• **PROVIDED RECORDS**:

Content starts

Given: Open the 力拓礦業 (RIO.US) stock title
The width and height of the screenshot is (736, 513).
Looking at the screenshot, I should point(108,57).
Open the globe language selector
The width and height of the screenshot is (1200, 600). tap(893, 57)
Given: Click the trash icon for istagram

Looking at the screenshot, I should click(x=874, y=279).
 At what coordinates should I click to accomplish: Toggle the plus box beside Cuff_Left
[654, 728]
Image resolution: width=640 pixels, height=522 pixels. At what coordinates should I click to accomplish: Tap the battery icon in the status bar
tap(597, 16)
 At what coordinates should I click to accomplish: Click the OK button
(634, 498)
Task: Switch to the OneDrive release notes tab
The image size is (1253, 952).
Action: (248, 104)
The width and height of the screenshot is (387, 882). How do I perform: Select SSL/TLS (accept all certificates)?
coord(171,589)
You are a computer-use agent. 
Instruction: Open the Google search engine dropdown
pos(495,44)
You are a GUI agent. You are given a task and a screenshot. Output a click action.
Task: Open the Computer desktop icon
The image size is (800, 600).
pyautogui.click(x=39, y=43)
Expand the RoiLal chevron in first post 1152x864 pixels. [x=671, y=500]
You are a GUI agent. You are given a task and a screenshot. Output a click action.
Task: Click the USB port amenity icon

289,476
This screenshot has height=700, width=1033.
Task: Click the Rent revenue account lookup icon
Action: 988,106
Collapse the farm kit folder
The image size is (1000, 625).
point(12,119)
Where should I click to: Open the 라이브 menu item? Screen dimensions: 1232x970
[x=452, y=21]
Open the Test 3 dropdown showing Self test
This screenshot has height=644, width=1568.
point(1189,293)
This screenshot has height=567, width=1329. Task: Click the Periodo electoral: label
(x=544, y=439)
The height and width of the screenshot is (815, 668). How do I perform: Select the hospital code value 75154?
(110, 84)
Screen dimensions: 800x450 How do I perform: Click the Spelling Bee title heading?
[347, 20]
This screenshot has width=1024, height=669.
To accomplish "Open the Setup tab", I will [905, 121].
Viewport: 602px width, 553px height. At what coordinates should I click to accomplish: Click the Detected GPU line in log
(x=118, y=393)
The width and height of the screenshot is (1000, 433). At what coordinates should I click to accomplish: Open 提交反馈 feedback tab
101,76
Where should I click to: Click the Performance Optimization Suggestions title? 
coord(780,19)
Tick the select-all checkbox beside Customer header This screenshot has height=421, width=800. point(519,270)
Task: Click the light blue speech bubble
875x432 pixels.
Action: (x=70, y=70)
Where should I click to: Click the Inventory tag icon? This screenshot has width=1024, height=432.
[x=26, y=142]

Content ends

• **PROBLEM DESCRIPTION**: Write out all the data again, exactly as it appears.

• **YOUR SOLUTION**:
Given: Open the 力拓礦業 (RIO.US) stock title
The width and height of the screenshot is (736, 513).
Looking at the screenshot, I should point(108,57).
Open the globe language selector
The width and height of the screenshot is (1200, 600). tap(893, 57)
Given: Click the trash icon for istagram

Looking at the screenshot, I should click(x=874, y=279).
 At what coordinates should I click to accomplish: Toggle the plus box beside Cuff_Left
[654, 728]
Image resolution: width=640 pixels, height=522 pixels. At what coordinates should I click to accomplish: Tap the battery icon in the status bar
tap(597, 16)
 At what coordinates should I click to accomplish: Click the OK button
(634, 498)
Task: Switch to the OneDrive release notes tab
The image size is (1253, 952).
Action: (248, 104)
The width and height of the screenshot is (387, 882). How do I perform: Select SSL/TLS (accept all certificates)?
coord(171,589)
You are a computer-use agent. 
Instruction: Open the Google search engine dropdown
pos(495,44)
You are a GUI agent. You are given a task and a screenshot. Output a click action.
Task: Open the Computer desktop icon
The image size is (800, 600).
pyautogui.click(x=39, y=43)
Expand the RoiLal chevron in first post 1152x864 pixels. [x=671, y=500]
You are a GUI agent. You are given a task and a screenshot. Output a click action.
Task: Click the USB port amenity icon

289,476
This screenshot has height=700, width=1033.
Task: Click the Rent revenue account lookup icon
Action: 988,106
Collapse the farm kit folder
The image size is (1000, 625).
point(12,119)
Where should I click to: Open the 라이브 menu item? Screen dimensions: 1232x970
[x=452, y=21]
Open the Test 3 dropdown showing Self test
This screenshot has height=644, width=1568.
point(1189,293)
This screenshot has height=567, width=1329. Task: Click the Periodo electoral: label
(x=544, y=439)
The height and width of the screenshot is (815, 668). How do I perform: Select the hospital code value 75154?
(110, 84)
Screen dimensions: 800x450 How do I perform: Click the Spelling Bee title heading?
[347, 20]
This screenshot has width=1024, height=669.
To accomplish "Open the Setup tab", I will [905, 121].
Viewport: 602px width, 553px height. At what coordinates should I click to accomplish: Click the Detected GPU line in log
(x=118, y=393)
The width and height of the screenshot is (1000, 433). At what coordinates should I click to accomplish: Open 提交反馈 feedback tab
101,76
Where should I click to: Click the Performance Optimization Suggestions title? 
coord(780,19)
Tick the select-all checkbox beside Customer header This screenshot has height=421, width=800. point(519,270)
Task: Click the light blue speech bubble
875x432 pixels.
Action: (x=70, y=70)
Where should I click to: Click the Inventory tag icon? This screenshot has width=1024, height=432.
[x=26, y=142]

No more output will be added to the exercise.